#### What is needed:
Using the records that follow, work out how many lines hold the string "Sort" and provide that number only.

#### Excerpted data:
● ● ●

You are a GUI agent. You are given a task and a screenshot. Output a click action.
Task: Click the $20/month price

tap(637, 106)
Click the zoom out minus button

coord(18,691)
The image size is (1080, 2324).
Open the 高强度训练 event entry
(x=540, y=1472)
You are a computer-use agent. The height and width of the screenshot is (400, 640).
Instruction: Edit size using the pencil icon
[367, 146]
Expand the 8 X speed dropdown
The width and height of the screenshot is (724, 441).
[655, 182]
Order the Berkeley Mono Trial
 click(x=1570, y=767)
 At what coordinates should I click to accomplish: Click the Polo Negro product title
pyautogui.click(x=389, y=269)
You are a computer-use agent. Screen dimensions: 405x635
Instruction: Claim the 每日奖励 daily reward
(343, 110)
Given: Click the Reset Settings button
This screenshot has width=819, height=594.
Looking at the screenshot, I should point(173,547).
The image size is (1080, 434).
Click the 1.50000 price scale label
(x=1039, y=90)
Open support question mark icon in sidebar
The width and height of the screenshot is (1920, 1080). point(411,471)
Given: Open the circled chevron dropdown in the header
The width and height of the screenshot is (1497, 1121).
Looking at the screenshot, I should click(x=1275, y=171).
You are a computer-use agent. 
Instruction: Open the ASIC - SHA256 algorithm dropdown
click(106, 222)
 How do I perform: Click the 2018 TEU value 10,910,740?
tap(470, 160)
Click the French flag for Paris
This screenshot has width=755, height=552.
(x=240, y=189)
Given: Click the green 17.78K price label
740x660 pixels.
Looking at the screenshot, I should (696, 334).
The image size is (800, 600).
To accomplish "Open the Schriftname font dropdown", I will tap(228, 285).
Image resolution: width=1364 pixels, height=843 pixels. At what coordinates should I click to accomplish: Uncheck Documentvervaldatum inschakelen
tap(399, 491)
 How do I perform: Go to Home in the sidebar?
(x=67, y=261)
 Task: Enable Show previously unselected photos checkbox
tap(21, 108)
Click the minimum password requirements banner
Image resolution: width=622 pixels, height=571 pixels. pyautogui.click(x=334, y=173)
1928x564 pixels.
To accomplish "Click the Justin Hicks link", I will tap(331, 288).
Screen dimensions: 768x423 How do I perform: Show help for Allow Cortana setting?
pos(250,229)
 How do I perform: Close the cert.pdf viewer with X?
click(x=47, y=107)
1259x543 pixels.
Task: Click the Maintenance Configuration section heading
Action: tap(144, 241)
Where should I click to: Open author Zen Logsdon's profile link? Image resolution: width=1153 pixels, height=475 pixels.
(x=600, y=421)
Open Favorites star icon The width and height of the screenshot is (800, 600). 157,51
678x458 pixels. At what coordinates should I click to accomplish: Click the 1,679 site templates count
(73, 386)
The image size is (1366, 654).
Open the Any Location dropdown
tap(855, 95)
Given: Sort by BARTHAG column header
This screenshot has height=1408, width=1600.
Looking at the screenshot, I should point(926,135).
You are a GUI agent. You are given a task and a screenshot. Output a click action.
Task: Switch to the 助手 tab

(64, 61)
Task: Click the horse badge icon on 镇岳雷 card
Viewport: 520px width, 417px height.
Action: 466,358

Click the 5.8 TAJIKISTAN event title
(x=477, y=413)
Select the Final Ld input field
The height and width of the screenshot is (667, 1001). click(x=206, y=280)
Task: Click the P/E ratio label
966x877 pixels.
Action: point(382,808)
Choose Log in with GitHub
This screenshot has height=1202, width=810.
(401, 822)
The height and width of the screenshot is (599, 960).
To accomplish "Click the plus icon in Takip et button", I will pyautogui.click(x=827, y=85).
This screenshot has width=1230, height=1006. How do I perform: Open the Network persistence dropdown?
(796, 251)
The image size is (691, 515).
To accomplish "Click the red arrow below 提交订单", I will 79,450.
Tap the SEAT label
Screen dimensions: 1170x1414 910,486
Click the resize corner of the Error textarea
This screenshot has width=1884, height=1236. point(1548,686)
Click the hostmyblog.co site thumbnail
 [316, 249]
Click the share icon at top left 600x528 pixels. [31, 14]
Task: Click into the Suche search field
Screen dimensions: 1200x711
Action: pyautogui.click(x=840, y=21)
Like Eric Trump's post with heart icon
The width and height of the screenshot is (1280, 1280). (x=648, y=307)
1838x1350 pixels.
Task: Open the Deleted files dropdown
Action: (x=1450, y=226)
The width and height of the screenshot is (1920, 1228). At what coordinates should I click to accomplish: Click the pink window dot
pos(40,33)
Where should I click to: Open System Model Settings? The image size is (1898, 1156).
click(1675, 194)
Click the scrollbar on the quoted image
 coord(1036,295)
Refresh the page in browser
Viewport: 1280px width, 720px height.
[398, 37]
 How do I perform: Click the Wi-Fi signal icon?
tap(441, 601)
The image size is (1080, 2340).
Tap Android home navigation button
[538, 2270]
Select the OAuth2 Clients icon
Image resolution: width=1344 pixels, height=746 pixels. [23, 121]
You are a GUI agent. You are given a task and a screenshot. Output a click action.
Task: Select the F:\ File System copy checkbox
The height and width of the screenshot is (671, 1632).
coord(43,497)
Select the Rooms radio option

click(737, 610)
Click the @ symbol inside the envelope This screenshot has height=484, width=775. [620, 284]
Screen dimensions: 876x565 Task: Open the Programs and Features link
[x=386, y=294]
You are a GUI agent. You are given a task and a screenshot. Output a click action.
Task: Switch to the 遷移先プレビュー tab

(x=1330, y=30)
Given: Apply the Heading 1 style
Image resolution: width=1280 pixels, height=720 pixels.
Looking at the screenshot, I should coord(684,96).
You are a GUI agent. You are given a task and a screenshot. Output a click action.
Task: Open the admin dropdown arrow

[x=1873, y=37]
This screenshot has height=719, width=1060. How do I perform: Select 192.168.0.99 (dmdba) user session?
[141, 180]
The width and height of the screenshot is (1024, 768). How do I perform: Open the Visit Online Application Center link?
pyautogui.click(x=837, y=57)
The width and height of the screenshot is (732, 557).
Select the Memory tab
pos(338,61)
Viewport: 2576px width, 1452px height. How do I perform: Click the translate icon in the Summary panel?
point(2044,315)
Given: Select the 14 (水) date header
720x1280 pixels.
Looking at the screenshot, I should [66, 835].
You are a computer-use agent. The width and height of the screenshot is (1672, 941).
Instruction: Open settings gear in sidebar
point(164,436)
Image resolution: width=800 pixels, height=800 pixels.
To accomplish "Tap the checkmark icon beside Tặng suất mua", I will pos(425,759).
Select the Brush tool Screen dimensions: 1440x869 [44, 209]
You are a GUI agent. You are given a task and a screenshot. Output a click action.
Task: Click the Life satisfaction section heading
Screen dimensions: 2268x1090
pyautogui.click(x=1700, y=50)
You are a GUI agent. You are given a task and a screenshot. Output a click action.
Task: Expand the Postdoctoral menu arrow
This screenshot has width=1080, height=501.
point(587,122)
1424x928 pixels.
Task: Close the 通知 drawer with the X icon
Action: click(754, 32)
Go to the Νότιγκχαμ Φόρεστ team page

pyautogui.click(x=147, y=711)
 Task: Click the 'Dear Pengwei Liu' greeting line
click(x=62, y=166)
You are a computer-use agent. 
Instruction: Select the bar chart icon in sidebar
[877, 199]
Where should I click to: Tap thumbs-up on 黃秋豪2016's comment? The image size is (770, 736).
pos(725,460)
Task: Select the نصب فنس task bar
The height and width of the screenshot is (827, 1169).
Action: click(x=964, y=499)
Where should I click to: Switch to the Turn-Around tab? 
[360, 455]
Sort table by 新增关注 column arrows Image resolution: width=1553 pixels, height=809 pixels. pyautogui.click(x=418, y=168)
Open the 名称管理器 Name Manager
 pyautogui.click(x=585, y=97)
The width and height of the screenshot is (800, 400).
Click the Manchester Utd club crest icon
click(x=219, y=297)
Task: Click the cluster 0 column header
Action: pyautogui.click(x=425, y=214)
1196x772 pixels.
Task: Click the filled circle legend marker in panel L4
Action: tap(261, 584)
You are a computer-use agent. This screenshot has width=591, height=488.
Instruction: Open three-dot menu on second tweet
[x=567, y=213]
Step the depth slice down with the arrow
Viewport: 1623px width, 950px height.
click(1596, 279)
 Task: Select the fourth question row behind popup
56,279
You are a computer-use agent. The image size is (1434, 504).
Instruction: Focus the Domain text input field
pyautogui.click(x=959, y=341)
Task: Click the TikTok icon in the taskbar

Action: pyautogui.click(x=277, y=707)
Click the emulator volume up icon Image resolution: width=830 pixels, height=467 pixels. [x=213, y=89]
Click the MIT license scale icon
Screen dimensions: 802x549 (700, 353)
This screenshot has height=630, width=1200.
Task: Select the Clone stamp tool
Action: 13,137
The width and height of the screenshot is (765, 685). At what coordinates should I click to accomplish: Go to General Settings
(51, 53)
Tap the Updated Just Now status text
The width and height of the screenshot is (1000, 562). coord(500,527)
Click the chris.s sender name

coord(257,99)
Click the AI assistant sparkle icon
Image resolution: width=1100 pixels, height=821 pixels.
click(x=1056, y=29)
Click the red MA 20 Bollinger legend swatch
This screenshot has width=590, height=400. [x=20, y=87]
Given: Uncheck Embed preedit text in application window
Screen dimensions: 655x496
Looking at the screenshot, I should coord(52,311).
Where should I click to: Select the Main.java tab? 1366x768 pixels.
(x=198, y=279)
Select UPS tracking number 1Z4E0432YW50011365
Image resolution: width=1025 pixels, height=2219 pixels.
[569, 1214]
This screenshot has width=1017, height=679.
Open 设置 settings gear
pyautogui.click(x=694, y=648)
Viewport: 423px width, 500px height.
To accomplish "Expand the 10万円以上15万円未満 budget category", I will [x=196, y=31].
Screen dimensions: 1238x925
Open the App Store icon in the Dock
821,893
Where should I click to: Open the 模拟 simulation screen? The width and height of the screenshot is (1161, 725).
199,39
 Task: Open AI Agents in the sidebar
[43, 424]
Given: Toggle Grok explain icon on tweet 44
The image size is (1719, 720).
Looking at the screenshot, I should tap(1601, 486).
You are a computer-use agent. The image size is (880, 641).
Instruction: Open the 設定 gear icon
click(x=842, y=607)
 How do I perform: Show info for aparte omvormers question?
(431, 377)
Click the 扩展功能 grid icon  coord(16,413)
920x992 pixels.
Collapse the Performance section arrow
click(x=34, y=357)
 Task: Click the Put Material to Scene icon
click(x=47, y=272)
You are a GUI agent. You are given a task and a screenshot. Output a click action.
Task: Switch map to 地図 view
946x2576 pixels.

● ● ●

#### Response area:
2